The film, commissioned by the University’s Brigstow Institute and Cabot Institute for the Environment, features Patrick Barkham, natural history writer for The Guardian newspaper and Ray Barnett, formerly Head of Collections and Archives at Bristol Museum. Cross-generational conversations about climate and access to nature are also featured, as the Large Blue search unfolds.

Patrick said: “I love it. Particularly the slightly eerie, spooky bit…and that first shot of the egg-hunting surprised me with its profundity.”

Sophie Mellor, the other half of Close and Remote, added: “We wanted people to stop for a moment and really look in awe at nature. So far it’s being very well-received, with viewers appreciating the amazing species as well as recognising its fragility and the serious message.”

In addition the 20-minute film explores the disused Severn View motorway services, which opened on the M4 as Aust services in a large building overlooking the River Severn in 1966.

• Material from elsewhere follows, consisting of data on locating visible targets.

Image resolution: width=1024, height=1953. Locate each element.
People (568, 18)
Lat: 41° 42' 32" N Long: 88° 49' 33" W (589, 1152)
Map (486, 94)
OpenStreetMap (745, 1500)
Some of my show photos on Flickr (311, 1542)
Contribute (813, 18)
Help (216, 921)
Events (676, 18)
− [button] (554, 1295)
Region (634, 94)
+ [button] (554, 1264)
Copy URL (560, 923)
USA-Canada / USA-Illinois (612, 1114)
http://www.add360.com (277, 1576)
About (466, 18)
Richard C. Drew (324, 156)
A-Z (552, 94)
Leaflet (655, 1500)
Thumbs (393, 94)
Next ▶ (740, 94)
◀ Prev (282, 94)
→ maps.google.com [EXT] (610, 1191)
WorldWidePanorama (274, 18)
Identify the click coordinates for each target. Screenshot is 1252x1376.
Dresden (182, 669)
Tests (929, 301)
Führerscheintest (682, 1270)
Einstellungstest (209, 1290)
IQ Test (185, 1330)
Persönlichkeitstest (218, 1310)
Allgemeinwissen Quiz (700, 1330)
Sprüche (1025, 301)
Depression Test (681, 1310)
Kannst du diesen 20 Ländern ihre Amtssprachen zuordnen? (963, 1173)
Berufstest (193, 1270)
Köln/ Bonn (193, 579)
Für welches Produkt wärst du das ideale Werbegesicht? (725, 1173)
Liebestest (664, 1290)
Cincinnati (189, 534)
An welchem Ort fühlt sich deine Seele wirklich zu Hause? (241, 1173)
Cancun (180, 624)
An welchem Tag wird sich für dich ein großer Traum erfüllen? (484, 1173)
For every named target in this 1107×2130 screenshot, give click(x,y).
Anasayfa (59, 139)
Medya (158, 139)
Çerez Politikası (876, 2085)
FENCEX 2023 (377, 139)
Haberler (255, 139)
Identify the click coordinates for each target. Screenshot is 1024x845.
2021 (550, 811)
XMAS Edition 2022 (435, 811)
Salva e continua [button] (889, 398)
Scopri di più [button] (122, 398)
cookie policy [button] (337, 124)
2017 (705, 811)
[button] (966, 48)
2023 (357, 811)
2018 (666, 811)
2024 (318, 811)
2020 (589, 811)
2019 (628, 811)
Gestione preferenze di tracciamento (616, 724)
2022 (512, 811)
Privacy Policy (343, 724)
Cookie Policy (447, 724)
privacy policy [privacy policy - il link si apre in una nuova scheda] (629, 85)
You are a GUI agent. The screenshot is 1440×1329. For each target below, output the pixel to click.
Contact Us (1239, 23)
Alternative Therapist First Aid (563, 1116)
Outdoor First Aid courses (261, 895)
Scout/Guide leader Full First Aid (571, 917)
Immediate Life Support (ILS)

Professor Guy Howard, Director of the Cabot Institute for the Environment, said: “The film explores the complexity of our relationship with butterflies and redundant buildings. It shows a positive route forward in how working together can help us reflect and reassess our role in conservation and reuse.”

Visitors to the city centre also had the opportunity to watch the film on the Big Screen in Millennium Square as part of the Wild Weekend Festival of Nature earlier this month. The film can now be watched on the first floor of the Bristol Museum and Art Gallery until 1 September.

Professor Debbie Watson, Director of the Brigstow Institute, said: “It’s so important to look at the natural world through a new lens and consider what practical steps we can make around climate change. Fundamentally that means engaging everyone in thinking about what changes can be made. The Large Blue butterflies are in flight in late June and early July and can be seen on a National Trust trail at the Collard Hill site.”

Further information

The Personal to the Planetary is a joint initiative between the Brigstow Institute and the Cabot Institute for the Environment, both based at the University of Bristol.

The Brigstow Institute

Brigstow supports radically interdisciplinary and co-produced research around what it means to be human. By providing early-stage funding for projects, developing equitable collaborations and networking, Brigstow empowers academics, creatives, professionals, charities, and community members to transform their ideas into tangible outcomes and meaningful impacts, to make a significant difference in the world.

Cabot Institute for the Environment

The Cabot Institute for the Environment works with academics, students, and research partners, as well as local and international communities, governments and individuals, to help solve the biggest global environmental challenges. Its mission is to provide knowledge, evidence, education, and solutions that protect our environment and identify better ways to live within our changing planet.